Even today, database installation is not an entirely trivial task. Especially for data warehouse databases. All settings need to be considered before you start. Fortunately it gets a lot easier in the cloud, right? But where some Cloud vendors claim that their solution removes the need for extensive configuration of settings, what usually happens is that they provide you with a lot of defaults that you can no longer control. Below the waterline, the same settings can still play a role. A setting that can trip you up this way, is collation.
The database collation defines how the database sorts and compares text in the database. It determines how two strings compare with each other, are sorted, and when they are equal or not. Since data warehouses do a lot of key and attribute comparisons when loading data, this is a pretty big deal – much more so than in a standard OLTP system. Not all databases allow you to choose your own collation, but Microsoft SQL Server and Oracle do. On-premise, at least.
Which collation you choose is not a decision to make lightly. While it’s easy to accept the default settings, please note that once you install a database with a certain collation you cannot change it afterwards: you need to rebuild the database from scratch, and moving data from one to the other is easy when going from case insensitive (CI) to case sensitive (CS), but the reverse may be quite hard when “Jones” and “JONES” suddenly refer to the same person instead of two different ones.
Various databases handle collation in different ways. I’ll discuss the broader differences between Oracle and SQL Server here. If you have a different database you should check in advance how collation works for your server.
In Oracle, the metadata of the database is not case sensitive by default. Collation refers to the data, but not the metadata. This ensures that
"SELECT * FROM myschema.table" is the same as
"select * from MYSCHEMA.TABLE". However, the data in the tables *is* case-sensitive by default. You can change this on a query-by-query basis, and per session since Oracle 10g , but it’s rare to do so because there are some pretty horrendous implications for performance if you use the wrong settings. These default settings make a lot of sense for most applications, however.
Once you’re used to Oracle’s way of doing things, SQL Server will come as a bit of a shock. On SQL Server you can install the database to be either case insensitive, or case sensitive. You can fine-tune this collation even further to be sensitive to diacritical characters (accents) or not. The default settings for the database depend on the system locale settings: https://docs.microsoft.com/en-us/previous-versions/sql/sql-server-2008-r2/ms143508(v=sql.105). Microsoft recommends keeping the collation settings the same for all databases in the organisation, which is a wise recommendation. This recommendation fails to take into account the situation where the company has multiple database platforms, however, with one of them perhaps being an Oracle database. And even if you do not have on-premise databases other than SQL Server, you will still receive files from external vendors. These may come with their own expected collations, for instance when they identify records with a key that says that Microsoft and MICROSOFT are different companies. This is relatively easy to identify and deal with. It becomes a lot harder when you have hashed or encrypted fields where case turns out to be important. It may be a while before you spot the issue.
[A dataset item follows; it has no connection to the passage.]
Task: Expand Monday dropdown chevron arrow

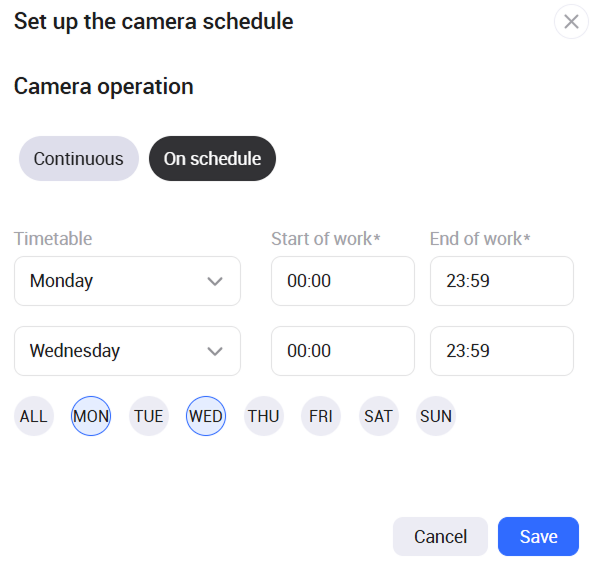Action: (215, 281)

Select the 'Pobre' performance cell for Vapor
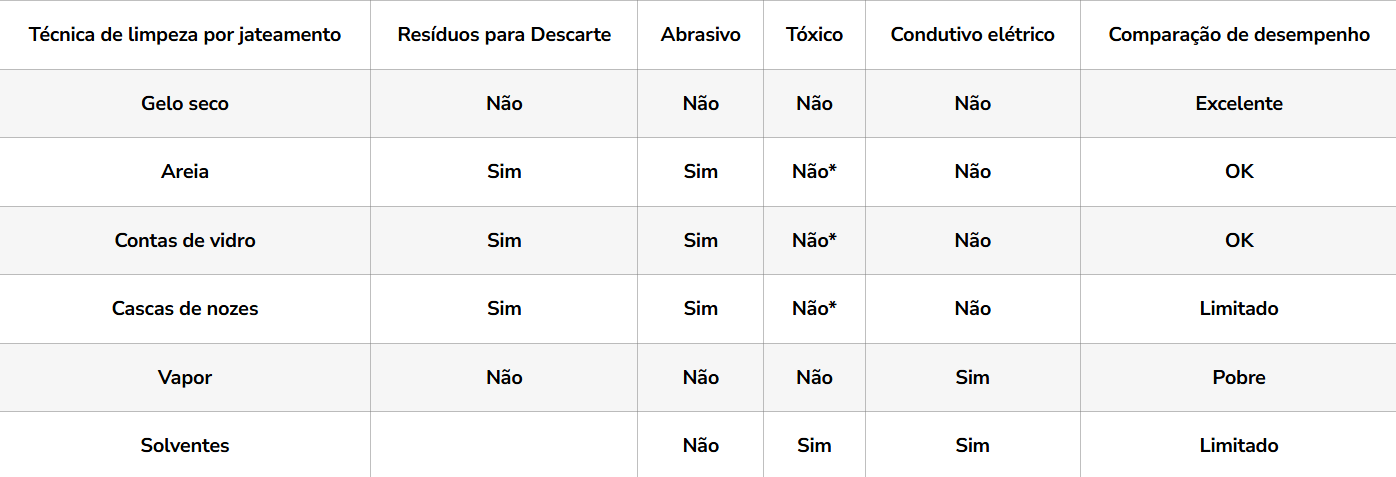pos(1239,378)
Going for a Cloud solution does not solve the issue. As indicated in https://azure.microsoft.com/en-us/blog/working-with-collations-in-sql-azure/, Azure sql server uses a default collation called
"SQL_Latin1_General_CP1_CI_AS". That is, the western latin alphabet, case insensitive, but accent sensitive. If your own database was case sensitive, you are now in trouble.
Going case insensitive makes a lot of sense for a single application. It doesn’t have to deal with any other system than itself. If you need to import data, you can wrangle it in the desired shape. Users will probably expect that if they type “microsoft” it will also find “Microsoft” and “MICROSOFT”. But when you deal with a data warehouse, things change. You can and will receive input from various systems with their own ideas about the required collation, alphabets or treatment of accents.
Case sensitive collations are also a requirement for any permanent data store with heterogeneous inputs (aka a data warehouse). They prevent hashed or encrypted fields from suddenly becoming “equal” when they are in fact different. When looking up hashed keys in a Data Vault 2.0 approach, this becomes a rather important point: Here the input to a hash function can be case sensitive, but the output can *also* be case sensitive. Your best option is to treat it as case sensitive and if it happens to be the same anyway, enforce the case either during loading or with a view.
Accent sensitive is easy to defend. It’s the default option most of the time, which makes good sense. You really don’t want to treat “la” the same as “là”, and that is not even going into the subject of customer names that you really don’t want to merge by accident.
So to summarize: for a data warehouse, I would use the case sensitive/accent sensitive collation wherever you have a choice. This prevents unforeseen data loss. But if you already know you will migrate to the cloud in the near future, you may have to check carefully how to deal with this issue in a case insensitive database.